··· TEXT PROVIDED ···
For sure. If it's not out monday we can get it done, just needed a bigger saw. I've got access to a 60cc power head monday morning for the whole day. That should do the trick. If anyone wants to help let me know. The bigger issue will be cutting it up small enough to carry above the high water line. Have a couple ideas for that as well though.


----------



## BeaterBoater (Sep 29, 2014)

Planning on being there around 1030 monday morning if anyone cares to help. Bring ropes if you have them.


----------



## BeaterBoater (Sep 29, 2014)

BeaterBoater said:


> Planning on being there around 1030 monday morning if anyone cares to help. Bring ropes if you have them.


regrouped to noon. This thing is coming out tomorrow. 4 of us in right now.


----------



## BeaterBoater (Sep 29, 2014)

tree is out of the river, most of it is on the shoulder for cdot/jeffco whenever they show up


----------



## Rich (Sep 14, 2006)

Thanks!


----------



## Theophilus (Mar 11, 2008)

Thanks Nick.


----------



## BeaterBoater (Sep 29, 2014)

for sure, there was a group of 7 or 8 of us. Would have never got it out without everyone. Lots of ropes, multitasking or that thing would have taken a couple days.


----------



## deepsouthpaddler (Apr 14, 2004)

Awesome! Thanks guys. Nice work. Looking forward to runoff.


----------
··· SOURCE EXCERPT ···
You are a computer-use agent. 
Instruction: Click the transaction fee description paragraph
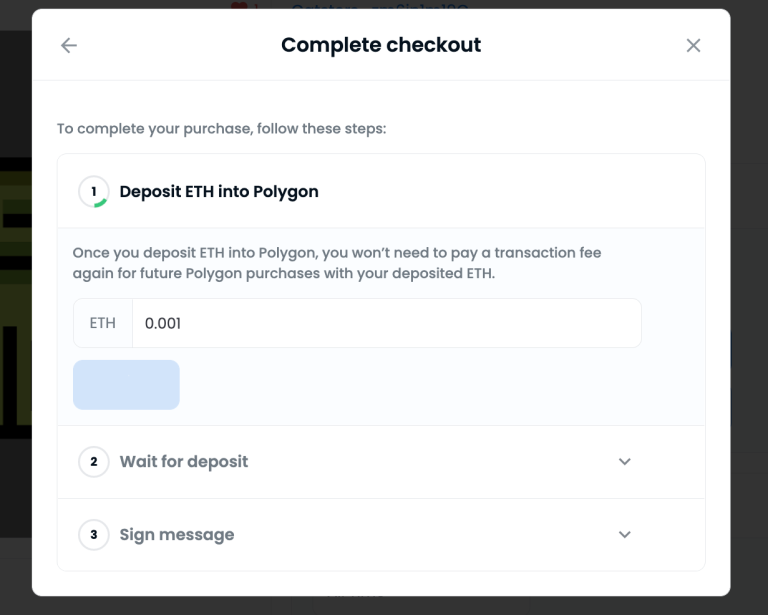337,263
···
▶ EXERCISES:
1 - Answer these from the forum thread, one line each:
(a) What size power head did the first poster have access to?
(b) What time was the Monday start moved to?
(c) Where was most of the tree left once it was out of the river?
2 - Rewrite the forum thread's paragraph beginning "For sure. If it's not out monday" as a short bulleted list that keeps its main facts.
3 - From the forum thread, print the passage from "For sure. If" up to and including "as well though.".

▶ OUTPUTS FOR THE TASKS:
1 -
(a) A 60cc power head.
(b) Noon.
(c) On the shoulder for cdot/jeffco.

2 -
- If the tree isn't out Monday, they can get it done; a bigger saw was all that was needed.
- The poster has access to a 60cc power head for all of Monday, starting in the morning, which should do the trick.
- Anyone who wants to help should say so.
- The bigger issue is cutting the tree small enough to carry above the high water line, and the poster has a couple of ideas for that.

3 -
For sure. If it's not out monday we can get it done, just needed a bigger saw. I've got access to a 60cc power head monday morning for the whole day. That should do the trick. If anyone wants to help let me know. The bigger issue will be cutting it up small enough to carry above the high water line. Have a couple ideas for that as well though.